問題: 「The height and width of the screenshot is (341, 518).」を含む行から「pyautogui.click(x=500, y=122)」を含む行までを、「page」を「window」に差し替えて書き出すこと。それ以外は変えず、画像は含めない。

演習用データ:
┌──

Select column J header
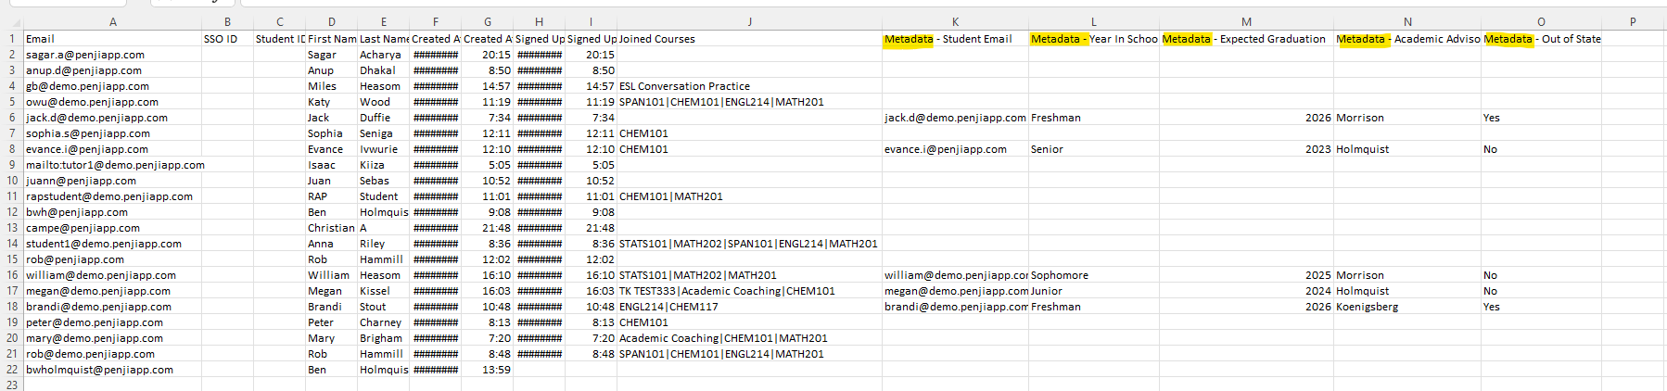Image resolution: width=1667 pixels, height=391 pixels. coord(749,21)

└──
┌──

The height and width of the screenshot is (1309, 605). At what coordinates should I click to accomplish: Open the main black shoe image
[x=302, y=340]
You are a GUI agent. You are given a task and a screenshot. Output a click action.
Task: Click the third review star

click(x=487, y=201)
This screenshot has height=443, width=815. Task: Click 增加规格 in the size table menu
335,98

└──
┌──

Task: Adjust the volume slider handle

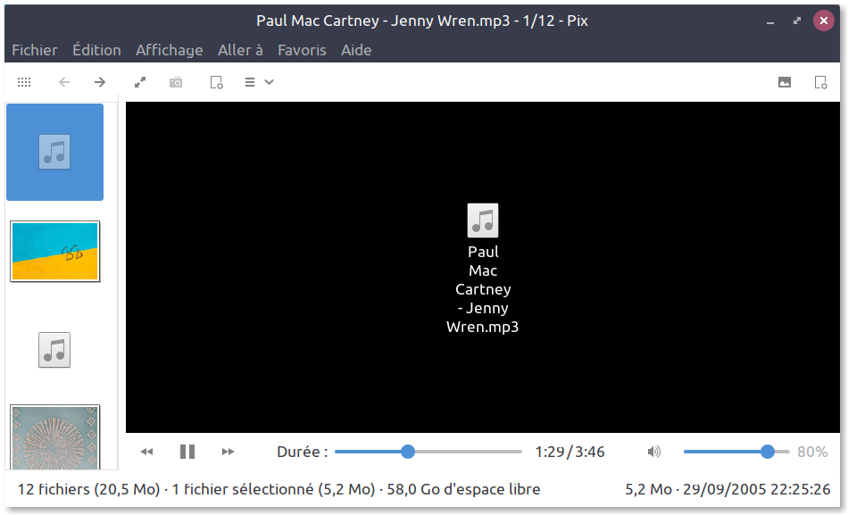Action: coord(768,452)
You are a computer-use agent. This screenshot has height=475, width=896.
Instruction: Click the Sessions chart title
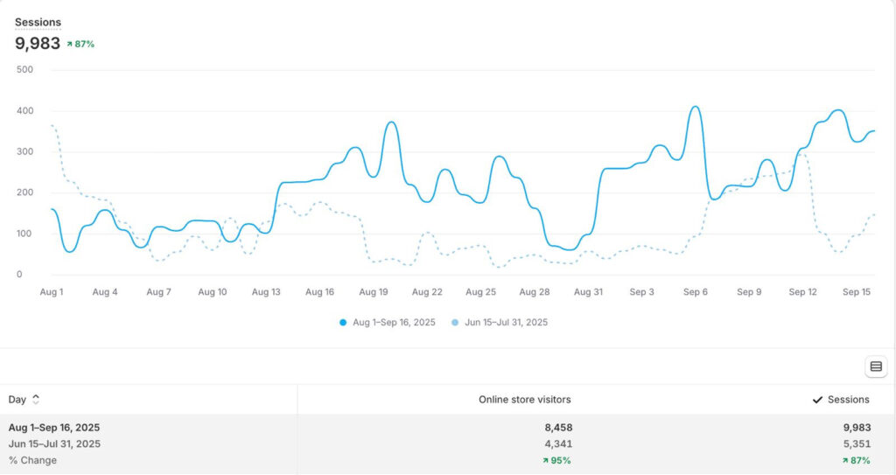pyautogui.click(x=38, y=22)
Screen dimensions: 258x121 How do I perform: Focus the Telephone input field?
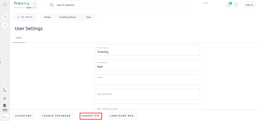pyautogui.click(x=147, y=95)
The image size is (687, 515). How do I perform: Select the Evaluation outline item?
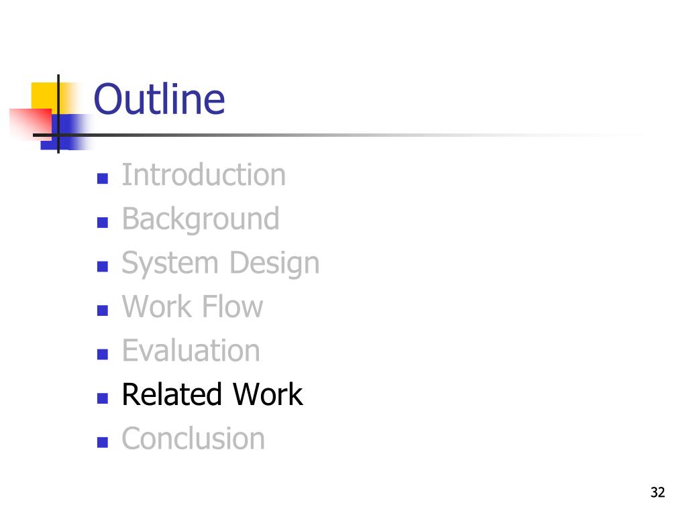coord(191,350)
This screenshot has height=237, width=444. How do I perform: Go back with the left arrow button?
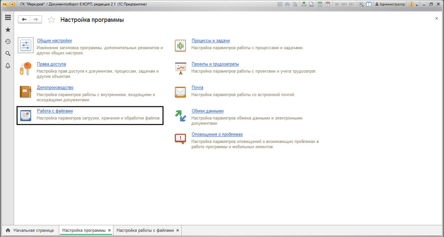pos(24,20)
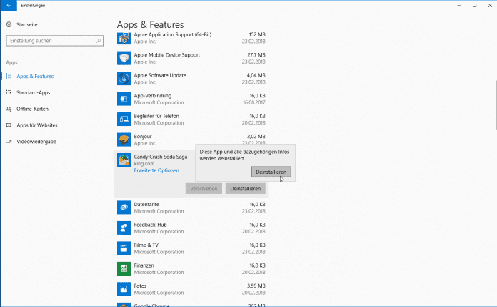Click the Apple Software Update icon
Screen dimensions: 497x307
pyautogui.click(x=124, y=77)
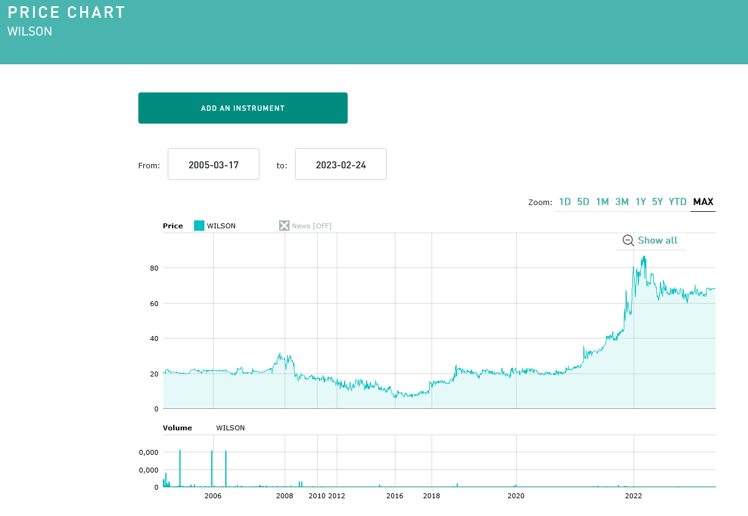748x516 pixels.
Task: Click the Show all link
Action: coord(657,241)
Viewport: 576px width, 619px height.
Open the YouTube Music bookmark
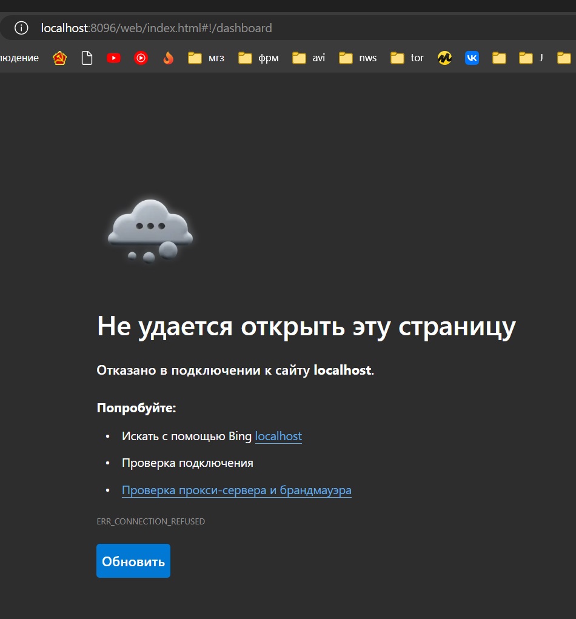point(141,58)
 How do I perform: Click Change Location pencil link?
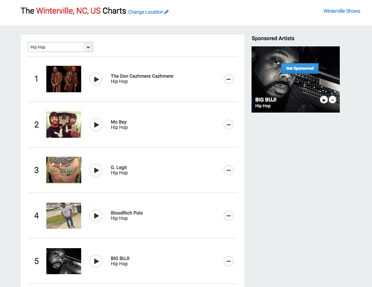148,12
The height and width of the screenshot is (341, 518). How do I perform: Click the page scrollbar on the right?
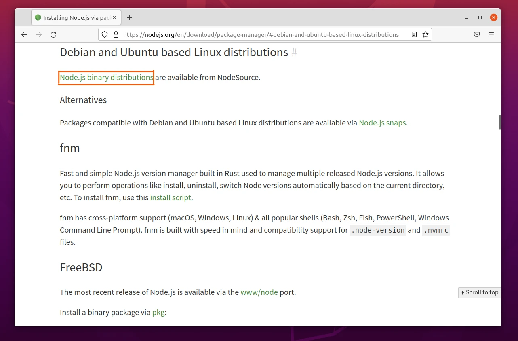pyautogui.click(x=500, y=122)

└──

出力全文:
The height and width of the screenshot is (341, 518). How do I perform: Click the window scrollbar on the right?
pyautogui.click(x=500, y=122)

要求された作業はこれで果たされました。